- Flag of Virginia, 1861
- Active: June 1861 – April 1865
- Disbanded: April 1865
- Country: Confederacy
- Allegiance: Confederate States of America
- Branch: Confederate States Army
- Type: Infantry
- Engagements: Seven Days' Battles Second Battle of Bull Run Battle of Antietam Battle of Fredericksburg Siege of Suffolk Siege of Petersburg Battle of Five Forks Battle of Sailor's Creek Appomattox Campaign

= 30th Virginia Infantry Regiment =

Major Robert Olin Peatross of Co. E, 30th Virginia Infantry Regiment

The 30th Virginia Infantry Regiment was an infantry regiment raised in Virginia for service in the Confederate States Army during the American Civil War.

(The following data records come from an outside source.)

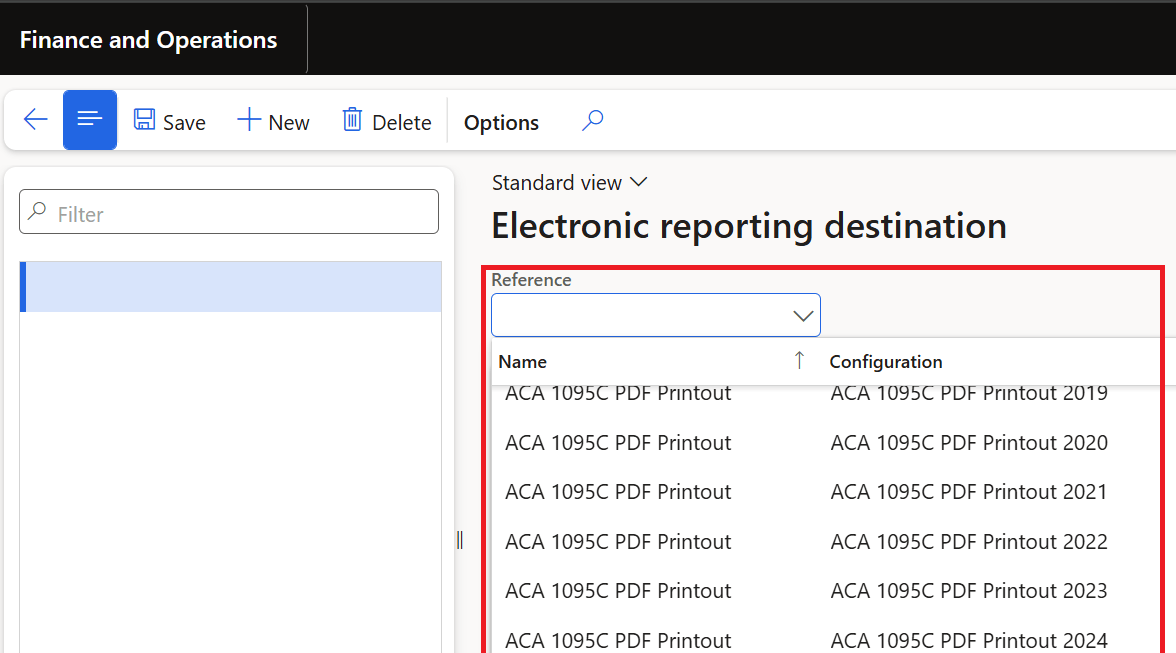Click the pane splitter handle
The width and height of the screenshot is (1176, 653).
(459, 540)
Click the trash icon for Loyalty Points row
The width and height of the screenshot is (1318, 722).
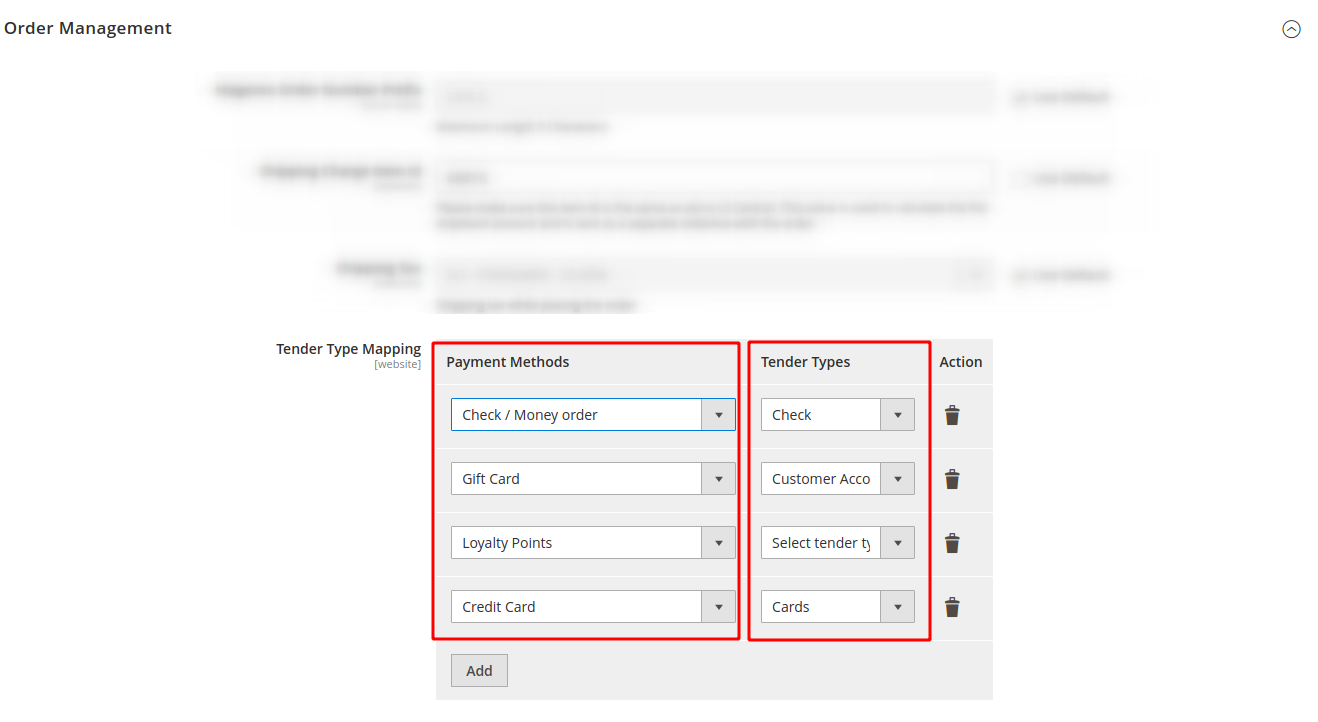pyautogui.click(x=952, y=543)
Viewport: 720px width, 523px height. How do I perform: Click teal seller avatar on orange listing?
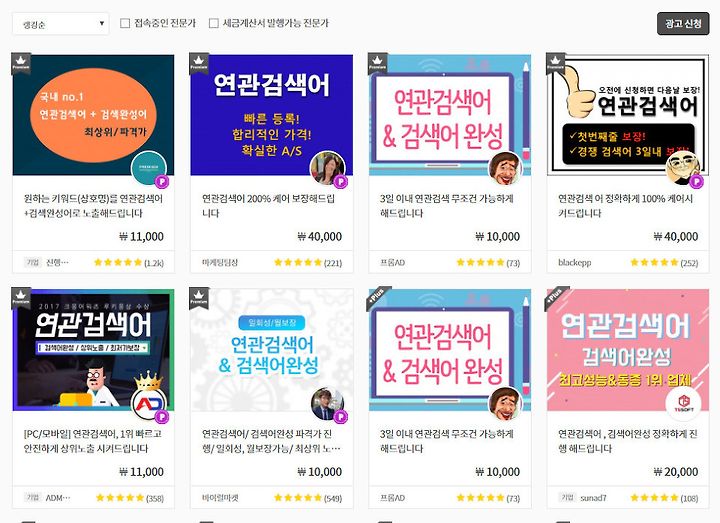tap(149, 169)
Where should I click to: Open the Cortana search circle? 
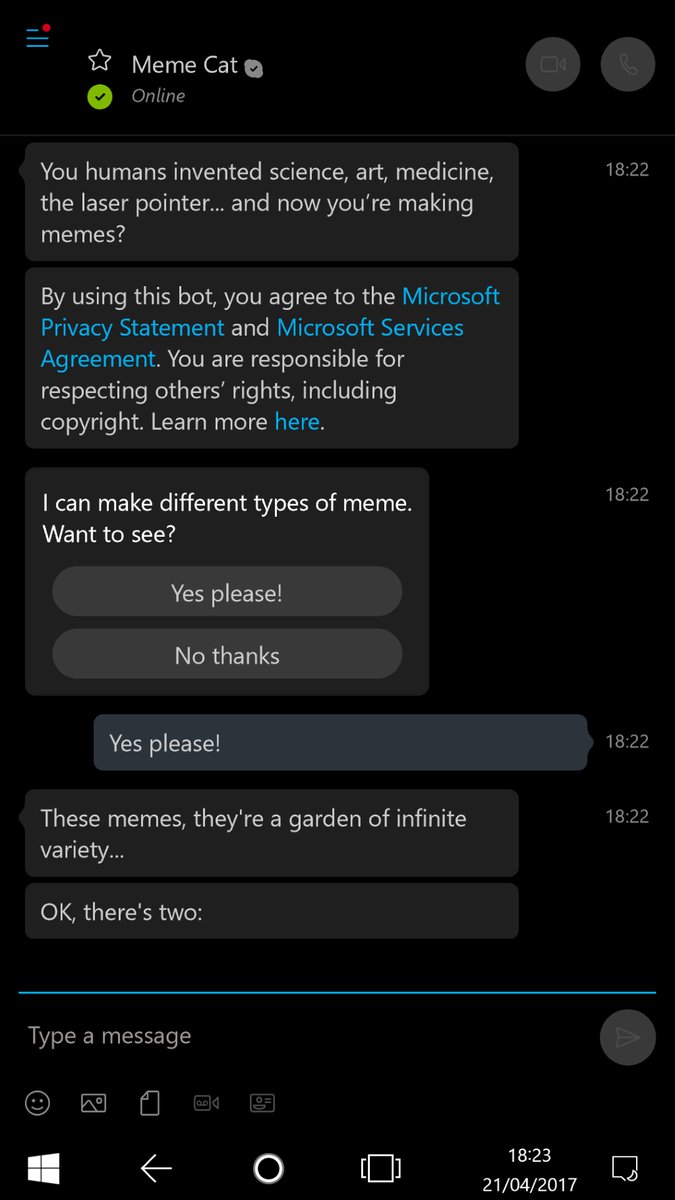pos(268,1167)
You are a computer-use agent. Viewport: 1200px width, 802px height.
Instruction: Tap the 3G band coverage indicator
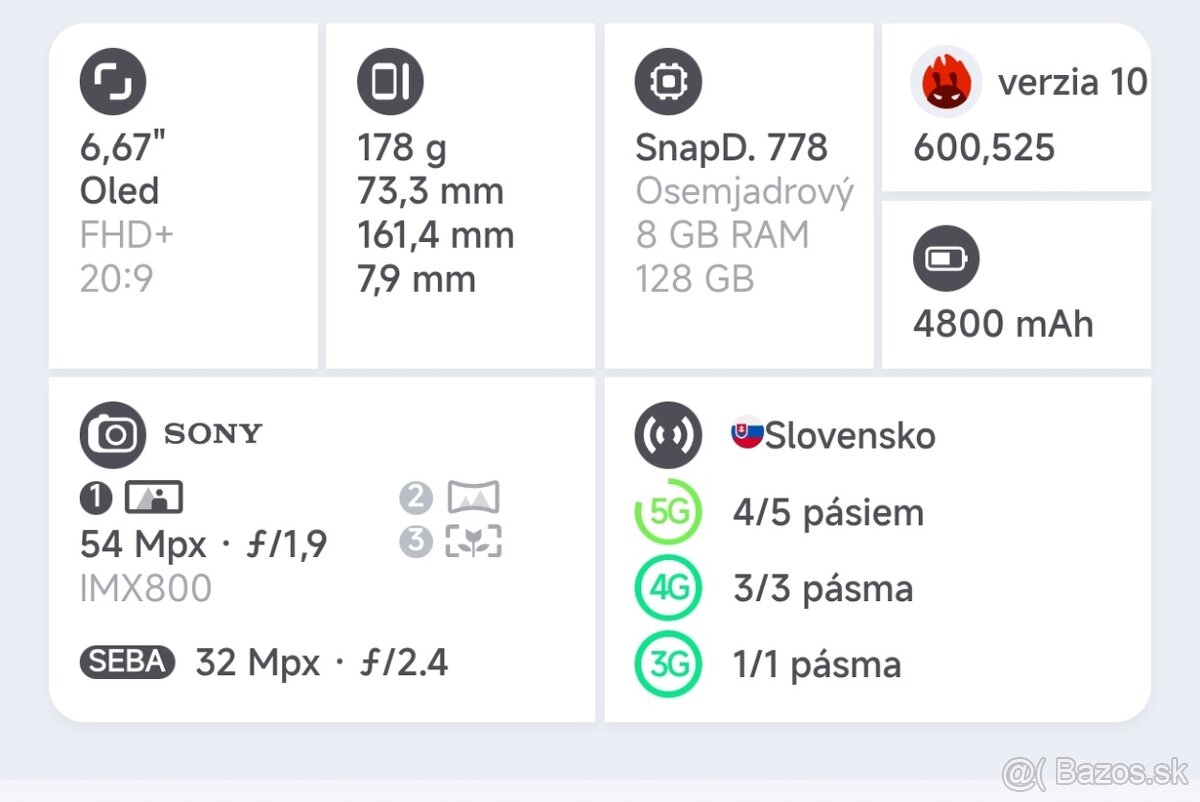[668, 665]
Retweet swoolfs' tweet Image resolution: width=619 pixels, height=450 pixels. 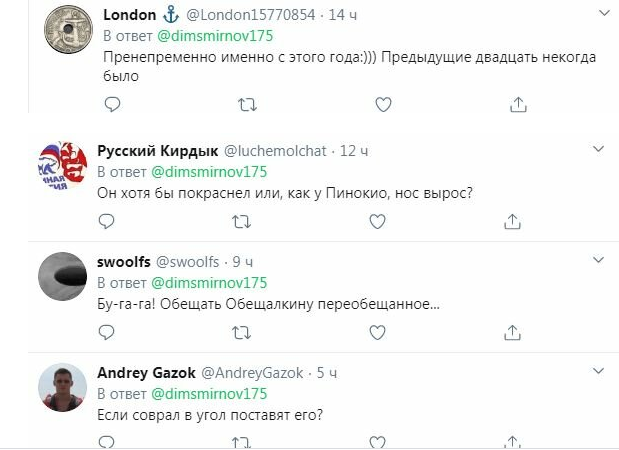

It fought mostly in western Virginia, Kentucky, North Carolina, and Virginia.

The 30th Virginia completed its organization at Fredericksburg, Virginia, in June 1861. Men of this unit were from Fredericksburg and the counties of Spotsylvania, Caroline, Stafford, and King George.

It was assigned to General J.G. Walker's and Corse's Brigade and fought with the Army of Northern Virginia from the Seven Days' Battles to Fredericksburg. After serving with Longstreet at Suffolk, it was on detached duty in Tennessee and North Carolina. During the spring of 1864, the 30th returned to Virginia and saw action at Drewry's Bluff and Cold Harbor. Later, it endured the hardships of the Petersburg trenches north and south of the James River and ended the war at Appomattox.

It reported one killed and four wounded at Malvern Hill and 39 killed and 121 wounded in the Maryland Campaign. Many were lost at Five Forks and Sayler's Creek, and on April 9, 1865, it surrendered with eight officers and 82 men.

The field officers were Colonels R.M. Cary and Robert S. Chew, Lieutenant Colonels John M. Gouldin and Archibald T. Harrison, and Majors William S. Barton and Robert O. Peatross.